Just a week after announcing they would close 20% of its stores, electronics and computer retailer Circuit City has announced it will file for Chapter 11 Bankruptcy. They cited the poor economic conditions, such as problems with credit, as the main cause of the bankruptcy. According to a post from Gothamist, the company had fallen “victim to tighter credit terms from vendors and a loss of market share to Best Buy, Wal-Mart Stores, and other rivals.”
But let’s not forget that Compusa just went under last year. Was Circuit City so unable to capture the leftover market share? At the time, I had praised Circuit City for being a generally better store, with a tighter, cleaner, and more focused operation. They didn’t focus as much on PCs, but rather on video game consoles and peripherals, which are very profitable compared to full-price computers. I honestly thought Circuit City had their game together.
In this case, it seems the culprit was genuinely the economy. I know that I haven’t bought a gadget all year, which is rare for me. I don’t think I even set foot in a big box retailer unless you count a frantic last-minute run to Staples for printer ink. With the oddball credit system collapsing on itself, and the fact that folks are honestly buying fewer electronics, it’s logical, but a shame all the same.

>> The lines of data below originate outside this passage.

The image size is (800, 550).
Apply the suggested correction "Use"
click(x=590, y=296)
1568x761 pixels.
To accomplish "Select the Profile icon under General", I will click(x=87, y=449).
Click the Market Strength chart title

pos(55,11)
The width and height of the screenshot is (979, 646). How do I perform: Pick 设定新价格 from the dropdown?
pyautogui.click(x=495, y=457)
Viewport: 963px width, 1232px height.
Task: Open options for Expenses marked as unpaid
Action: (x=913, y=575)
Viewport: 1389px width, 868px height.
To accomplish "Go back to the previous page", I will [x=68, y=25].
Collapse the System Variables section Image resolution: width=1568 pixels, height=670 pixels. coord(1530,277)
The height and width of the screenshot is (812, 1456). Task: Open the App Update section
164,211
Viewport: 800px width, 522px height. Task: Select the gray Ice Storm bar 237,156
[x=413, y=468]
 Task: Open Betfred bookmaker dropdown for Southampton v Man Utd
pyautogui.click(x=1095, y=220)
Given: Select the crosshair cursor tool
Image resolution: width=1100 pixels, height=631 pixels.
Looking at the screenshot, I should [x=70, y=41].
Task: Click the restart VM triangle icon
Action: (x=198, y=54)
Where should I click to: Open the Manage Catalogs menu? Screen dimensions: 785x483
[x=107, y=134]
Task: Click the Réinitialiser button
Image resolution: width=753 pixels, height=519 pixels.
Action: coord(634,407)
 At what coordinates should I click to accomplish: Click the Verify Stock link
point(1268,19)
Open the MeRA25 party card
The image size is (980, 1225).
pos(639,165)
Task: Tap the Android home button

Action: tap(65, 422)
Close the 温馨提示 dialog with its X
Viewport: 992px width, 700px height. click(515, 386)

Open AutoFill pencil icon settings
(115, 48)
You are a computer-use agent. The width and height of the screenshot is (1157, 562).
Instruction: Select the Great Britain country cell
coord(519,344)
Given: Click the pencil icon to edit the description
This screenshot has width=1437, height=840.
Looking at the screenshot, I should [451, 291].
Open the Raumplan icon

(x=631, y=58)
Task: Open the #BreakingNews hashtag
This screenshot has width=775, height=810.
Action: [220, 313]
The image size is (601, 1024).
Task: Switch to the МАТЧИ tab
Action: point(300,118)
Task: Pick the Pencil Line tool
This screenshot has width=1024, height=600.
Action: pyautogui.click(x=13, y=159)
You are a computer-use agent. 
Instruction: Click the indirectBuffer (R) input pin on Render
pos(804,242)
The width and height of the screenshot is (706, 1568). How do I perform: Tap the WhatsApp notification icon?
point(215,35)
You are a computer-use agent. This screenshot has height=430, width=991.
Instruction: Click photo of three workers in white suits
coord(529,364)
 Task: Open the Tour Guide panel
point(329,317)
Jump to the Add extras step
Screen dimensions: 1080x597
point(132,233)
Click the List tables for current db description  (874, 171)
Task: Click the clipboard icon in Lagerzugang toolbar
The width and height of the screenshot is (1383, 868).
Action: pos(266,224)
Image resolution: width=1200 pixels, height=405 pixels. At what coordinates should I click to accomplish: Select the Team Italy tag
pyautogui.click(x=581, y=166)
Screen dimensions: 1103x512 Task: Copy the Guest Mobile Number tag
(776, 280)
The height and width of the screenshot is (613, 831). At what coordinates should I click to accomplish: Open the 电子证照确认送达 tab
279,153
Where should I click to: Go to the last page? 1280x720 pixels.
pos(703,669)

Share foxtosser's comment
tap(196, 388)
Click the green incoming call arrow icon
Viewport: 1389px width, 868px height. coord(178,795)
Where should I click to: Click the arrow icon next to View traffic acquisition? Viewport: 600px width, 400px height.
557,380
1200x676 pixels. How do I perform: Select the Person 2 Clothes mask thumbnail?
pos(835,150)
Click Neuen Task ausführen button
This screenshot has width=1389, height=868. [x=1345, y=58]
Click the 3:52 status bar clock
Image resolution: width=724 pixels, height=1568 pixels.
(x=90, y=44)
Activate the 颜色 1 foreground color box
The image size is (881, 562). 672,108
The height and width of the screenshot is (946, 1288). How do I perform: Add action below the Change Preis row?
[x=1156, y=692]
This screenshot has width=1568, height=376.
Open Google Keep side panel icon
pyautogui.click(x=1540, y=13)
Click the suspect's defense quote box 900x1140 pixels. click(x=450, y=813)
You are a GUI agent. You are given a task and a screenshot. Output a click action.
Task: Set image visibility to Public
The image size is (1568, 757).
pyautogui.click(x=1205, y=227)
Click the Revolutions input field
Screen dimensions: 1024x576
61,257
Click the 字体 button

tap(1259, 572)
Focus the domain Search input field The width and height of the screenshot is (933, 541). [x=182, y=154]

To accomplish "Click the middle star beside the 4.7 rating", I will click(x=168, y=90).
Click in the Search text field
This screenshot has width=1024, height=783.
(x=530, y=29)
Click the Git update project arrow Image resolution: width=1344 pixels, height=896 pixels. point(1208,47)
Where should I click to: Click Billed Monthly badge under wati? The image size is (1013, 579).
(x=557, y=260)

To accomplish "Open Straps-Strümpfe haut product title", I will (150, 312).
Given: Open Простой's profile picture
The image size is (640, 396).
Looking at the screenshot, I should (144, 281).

Oddly, Best Buy has seemed to weather the storm. I wouldn’t have thought so simply because Best Buy has no focus. Yes, they sell video games, and mobile phones, and printers, and computers, and televisions, and washing machines, and toasters, and CDs, and you get my point. Conventional wisdom says that in tough times, brands need to define themselves and build a strong following based on core values, but the opposite seems to be working for Best Buy. Maybe it’s their new logo.
So Circuit City, will you miss it? Were you a shopper there to begin with? And who’s next?